# Is this coconut milk bad? funny after "taste"



## LiLStar (Jul 7, 2006)

I've recently fallen in love with So Delicious brand vanilla coconut milk in the refrigerated section. I just bought a new carton today, expires nov 23. Got it home, opened it, and took a nice big swig right out of the carton.







looks/smells/tastes just as delicious as always.. until I'm done swallowing. Then its sort of an after taste except I'd almost call it an after "smell", because I only "Taste" (smell?) it as I'm exhaling through my nose, immediately after swallowing. Its TERRIBLE! Its a very familiar (bad) taste but for some reason I just can't pinpoint it. Maybe when you throw up but your stomach is empty so nothing but stomach acid comes out? but, no, I don't think thats completely accurate. Maybe that, combined with the smell of my snot when I have a raging sinus infection? Its in the league of those things, at least!

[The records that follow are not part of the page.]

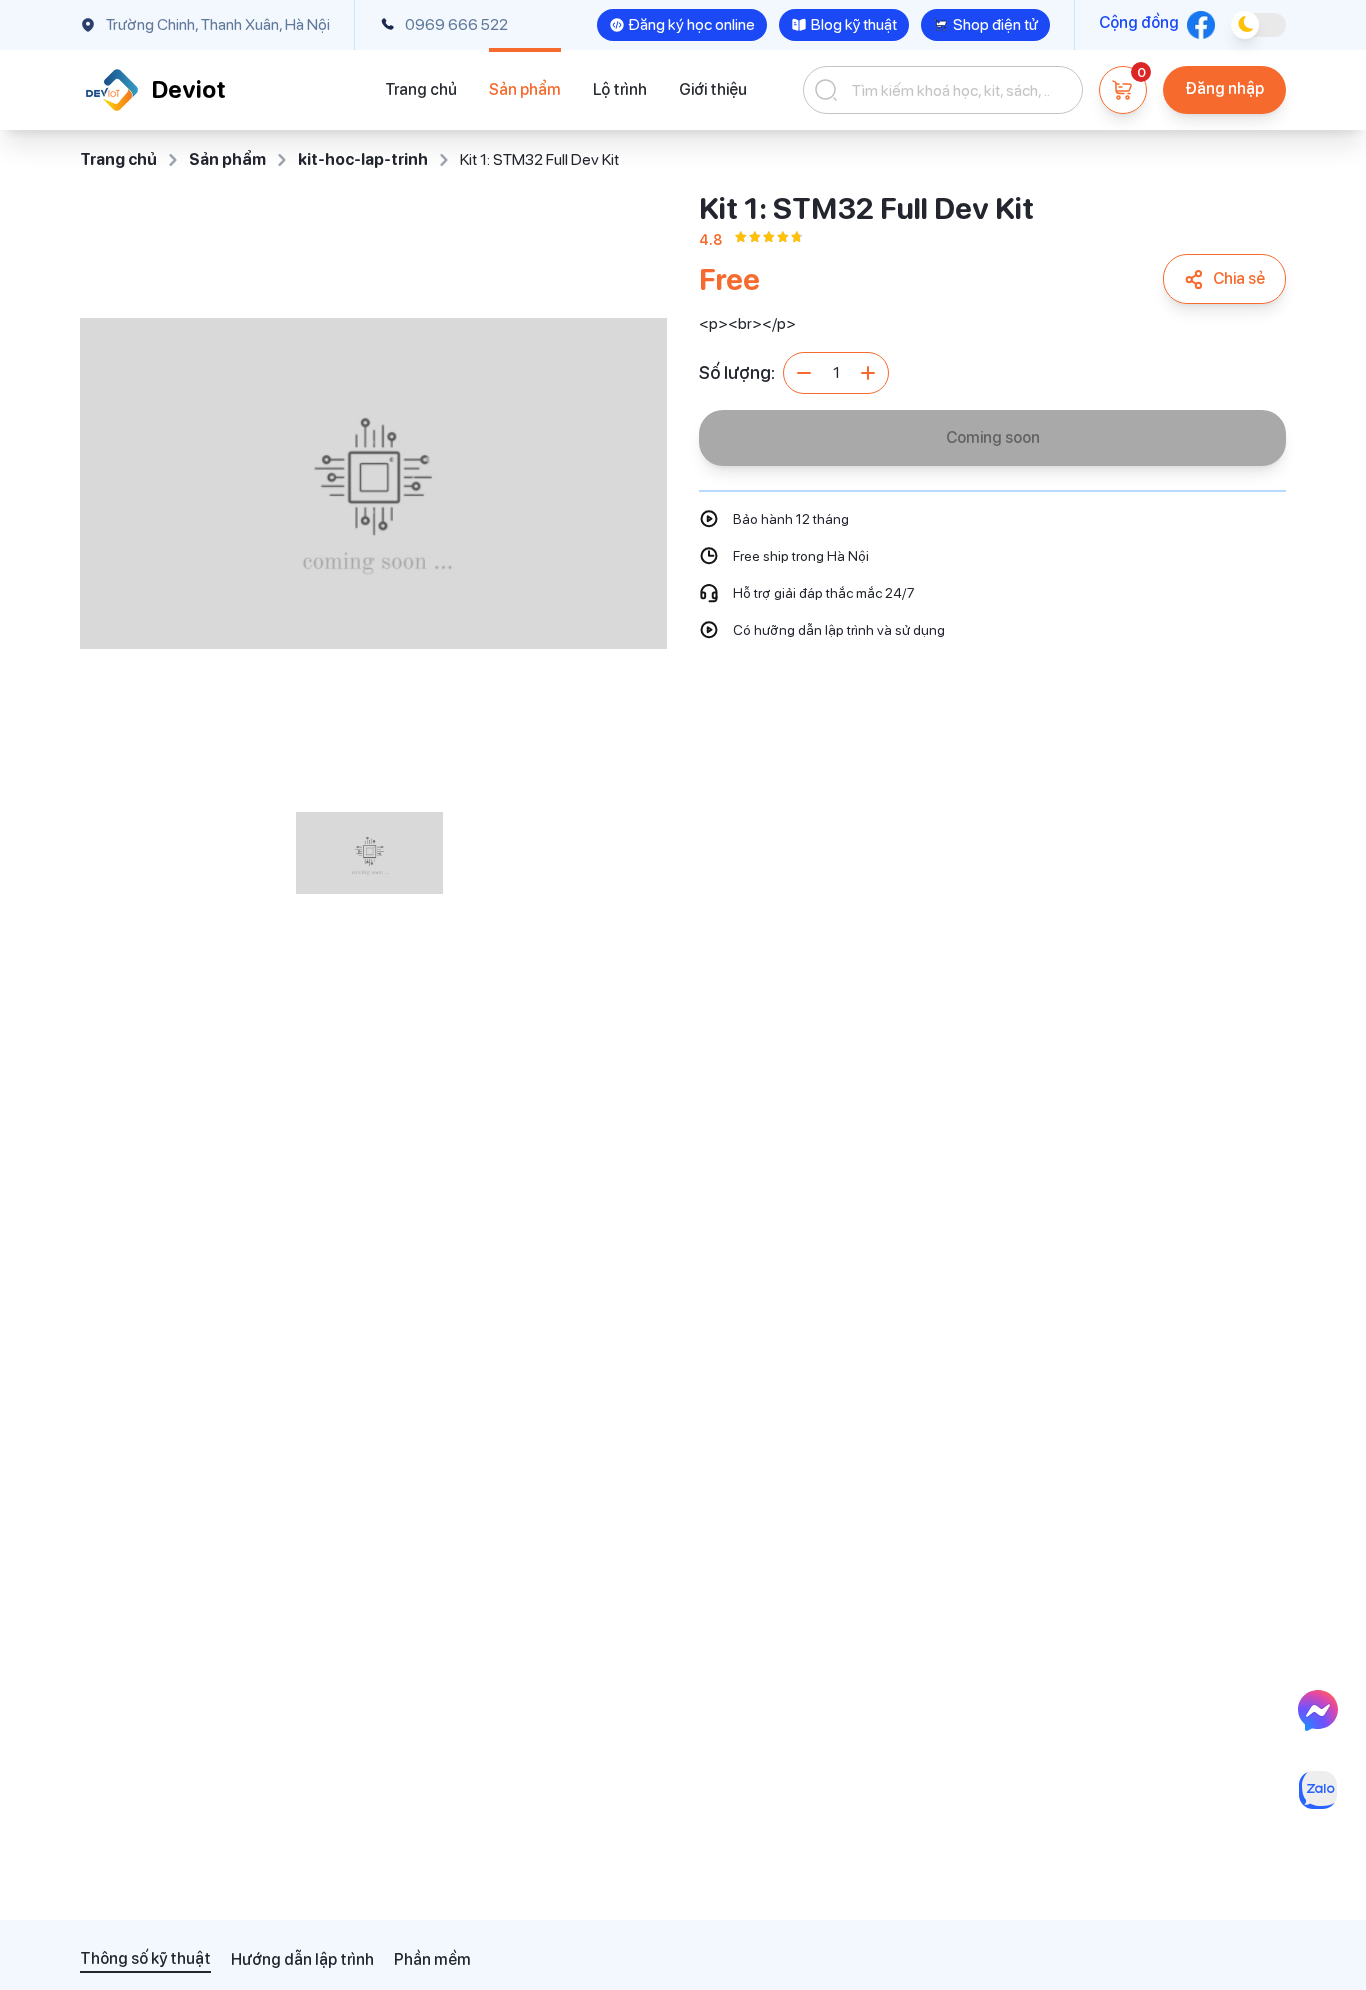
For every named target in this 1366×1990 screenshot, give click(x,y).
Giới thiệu (713, 89)
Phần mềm (432, 1959)
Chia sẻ (1239, 278)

But since I can only taste/smell/detect it in my nose, after swallowing, it makes me wonder if its just me? Because I had a very slight sore throat/post nasal drip the last couple days that finally went away without progressing into a full blown cold like I thought it was going to. I had dh taste it to see if he noticed it and he didn't. I still had the "after smell" when I tried again after dinner too!

eta: aha! It finally clicked what the taste/smell reminds me of. It clicked while I was washing my hands







. Soap! but like.. nasty rancid soap.


----------



## Jenille (Jul 19, 2009)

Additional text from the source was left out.